As night fell, scores of people gathered at the spot for a candlelight vigil in the officers' memory. At the same time, marchers in Harlem were holding a separate "vigil for justice" organized by a group that has also held demonstrations alleging police brutality.
This time, there were no anti-police chants or signs among the roughly 50 marchers.
"Not since the political unrest of the 1960's have police officers been so targeted," Baltimore police union president Gene Ryan said at Sunday's news conference at Baltimore City Hall with Rawlings-Blake, police and NAACP Baltimore branch president Tessa Hill-Aston.
Ryan said the United States was facing a "national crisis."

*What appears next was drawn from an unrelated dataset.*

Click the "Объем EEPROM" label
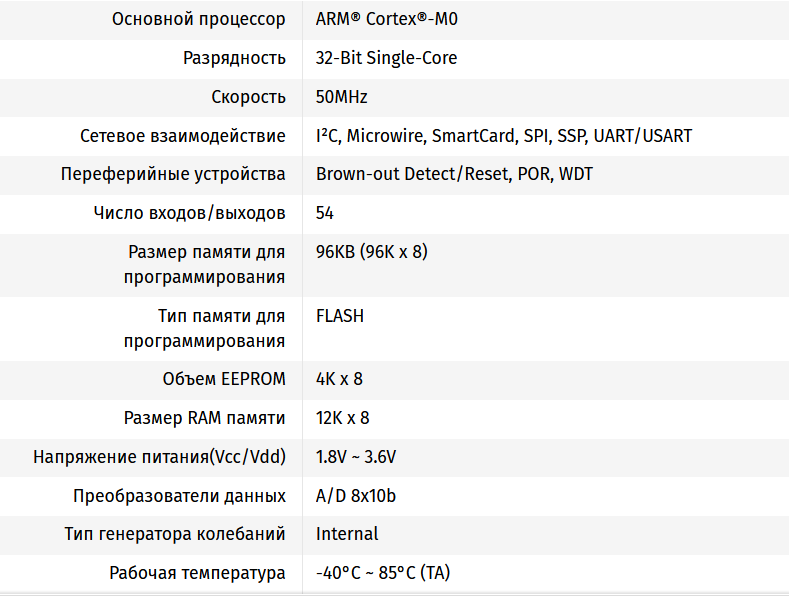 [224, 379]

Earlier, Ryan had released a statement on the police union's website criticizing President Barack Obama, Attorney General Eric Holder, civil rights leader the Rev. Al Sharpton and New York Mayor Bill de Blasio, saying they had created an "atmosphere of unnecessary hostility and peril" by not being more supportive of law enforcement.

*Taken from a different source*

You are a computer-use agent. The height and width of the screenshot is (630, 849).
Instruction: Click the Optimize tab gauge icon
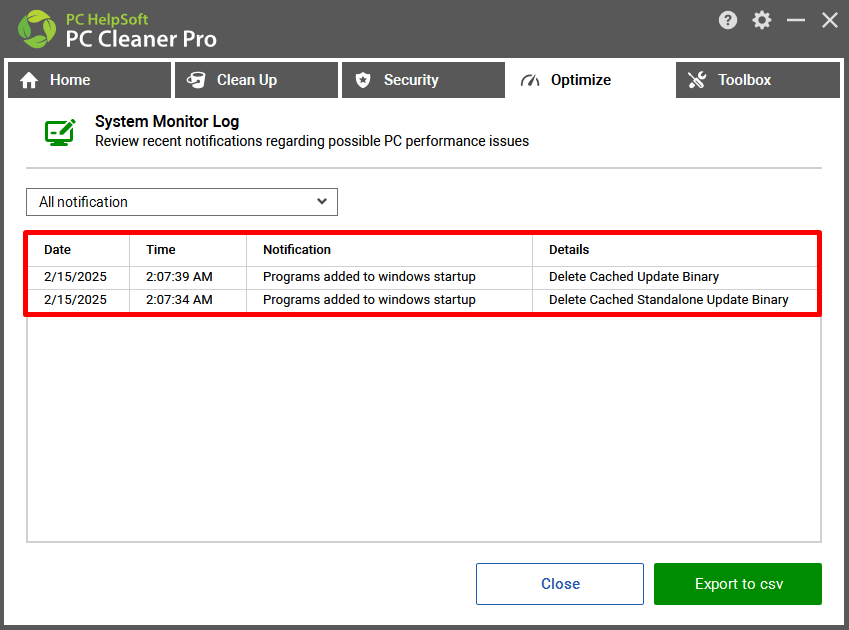pos(530,80)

"Poor national leadership and lack of strong support for our men and women in law enforcement has created a vacuum where lawlessness can grow," he said at the news conference.

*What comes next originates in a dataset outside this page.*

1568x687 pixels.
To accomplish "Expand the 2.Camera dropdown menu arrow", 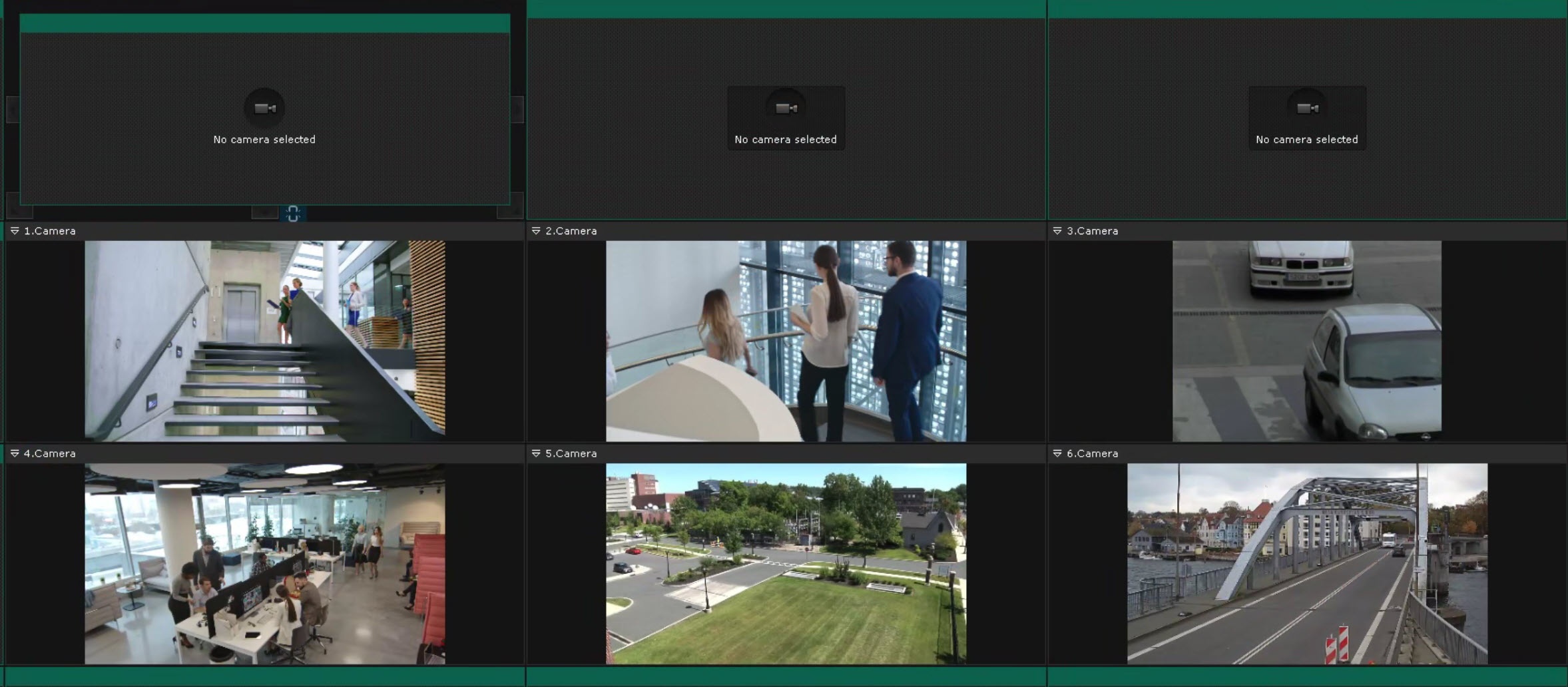I will coord(536,231).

Tensions have been high within the Baltimore police force, Ryan said, especially after a city officer was shot nearly a week ago following waves of police brutality demonstrations protesting the deaths of Brown in Ferguson, Mo., and Eric Garner of New York by police. Officers have been cleared by grand juries in those cases
On Dec. 14, Baltimore police officer Andrew Groman was shot and wounded in the abdomen while asking 19-year-old Donte Jones to get out of the back seat of a silver Cadillac officers had stopped, police said. Groman had drawn his Taser on Jones when, police say, the suspect pulled out a concealed.357 caliber handgun and shot Groman under his police vest. Jones was arrested after a short chase.
Groman continues to recover from surgery and was listed in fair condition, Rawlings-Blake said Sunday.
Both Rawlings-Blake and Ryan have raised concerns that there might be unease among Baltimore officers who may feel hesitant to draw their guns and use deadly force when confronted with dangerous situations.
"This is a very troubling time for all of those in the nation who wear a uniform and put their lives on the line every day," Baltimore police Deputy Commissioner Jerry Rodriguez said at Sunday's news conference.
Early Sunday, a Tarpon Springs, Fla., police officer was shot dead responding to a call about a man banging on apartment doors, according to the Tampa Bay Times. Charles Kondek, 45, had served 17 years on the Tarpon Springs police force and was a father of five. Police arrested a 23-year-old man in the slaying.
Before moving to Florida, Kondek had been a New York City police officer, the Tampa Bay Times reported. His father was a retired NYPD officer.
Baltimore Sun reporter Dan Rodricks and Tribune Newspapers contributed to this article.